DATA section start

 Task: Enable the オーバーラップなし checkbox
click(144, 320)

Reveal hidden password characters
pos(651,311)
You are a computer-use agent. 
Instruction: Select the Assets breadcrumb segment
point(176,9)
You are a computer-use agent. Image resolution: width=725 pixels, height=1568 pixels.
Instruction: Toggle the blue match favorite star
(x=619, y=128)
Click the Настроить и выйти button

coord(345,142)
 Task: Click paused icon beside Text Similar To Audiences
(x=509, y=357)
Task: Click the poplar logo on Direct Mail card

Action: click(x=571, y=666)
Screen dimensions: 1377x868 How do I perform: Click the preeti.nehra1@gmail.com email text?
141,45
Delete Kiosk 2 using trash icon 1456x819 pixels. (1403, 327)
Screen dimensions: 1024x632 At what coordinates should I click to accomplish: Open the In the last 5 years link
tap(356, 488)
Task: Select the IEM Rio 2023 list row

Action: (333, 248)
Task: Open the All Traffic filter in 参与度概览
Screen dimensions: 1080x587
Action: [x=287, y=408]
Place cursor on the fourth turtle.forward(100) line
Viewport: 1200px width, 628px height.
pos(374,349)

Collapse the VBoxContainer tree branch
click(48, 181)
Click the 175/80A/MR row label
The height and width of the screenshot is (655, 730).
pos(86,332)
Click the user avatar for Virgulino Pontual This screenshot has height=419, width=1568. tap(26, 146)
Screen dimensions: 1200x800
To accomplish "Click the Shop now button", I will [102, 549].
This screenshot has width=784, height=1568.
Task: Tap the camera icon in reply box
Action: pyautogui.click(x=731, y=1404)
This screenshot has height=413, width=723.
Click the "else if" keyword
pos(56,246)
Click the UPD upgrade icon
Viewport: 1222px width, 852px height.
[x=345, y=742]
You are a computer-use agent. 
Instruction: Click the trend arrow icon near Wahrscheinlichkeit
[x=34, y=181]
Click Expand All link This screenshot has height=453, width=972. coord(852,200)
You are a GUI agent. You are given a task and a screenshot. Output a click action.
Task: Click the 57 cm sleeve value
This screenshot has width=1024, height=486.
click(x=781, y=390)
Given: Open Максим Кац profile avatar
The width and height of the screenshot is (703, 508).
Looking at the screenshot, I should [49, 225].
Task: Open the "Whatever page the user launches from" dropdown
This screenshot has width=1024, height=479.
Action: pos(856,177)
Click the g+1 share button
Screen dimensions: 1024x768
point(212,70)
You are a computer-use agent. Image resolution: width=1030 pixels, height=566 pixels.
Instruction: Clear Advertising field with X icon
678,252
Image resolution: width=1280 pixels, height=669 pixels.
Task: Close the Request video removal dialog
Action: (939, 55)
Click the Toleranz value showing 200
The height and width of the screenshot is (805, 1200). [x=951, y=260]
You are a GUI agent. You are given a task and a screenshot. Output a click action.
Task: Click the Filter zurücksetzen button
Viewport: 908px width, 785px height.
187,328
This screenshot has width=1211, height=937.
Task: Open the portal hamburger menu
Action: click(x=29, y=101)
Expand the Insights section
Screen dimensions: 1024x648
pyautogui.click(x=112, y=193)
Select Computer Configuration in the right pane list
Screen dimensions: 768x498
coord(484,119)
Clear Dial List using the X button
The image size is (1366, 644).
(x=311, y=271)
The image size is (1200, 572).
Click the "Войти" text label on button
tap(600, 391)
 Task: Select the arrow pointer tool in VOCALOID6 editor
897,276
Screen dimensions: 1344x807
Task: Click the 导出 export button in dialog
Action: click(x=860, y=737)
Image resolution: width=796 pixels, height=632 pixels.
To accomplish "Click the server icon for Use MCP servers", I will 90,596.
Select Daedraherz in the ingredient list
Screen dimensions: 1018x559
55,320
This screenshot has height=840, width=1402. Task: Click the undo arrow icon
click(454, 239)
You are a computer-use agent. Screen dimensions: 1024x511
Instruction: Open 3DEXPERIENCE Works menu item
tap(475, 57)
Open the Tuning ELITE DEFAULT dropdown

DATA section end

= GOAL OF THE EXERCISE =
Provide only the number of lines in the entries that hold the word "using".

= ANSWER FOR THE TASK =
2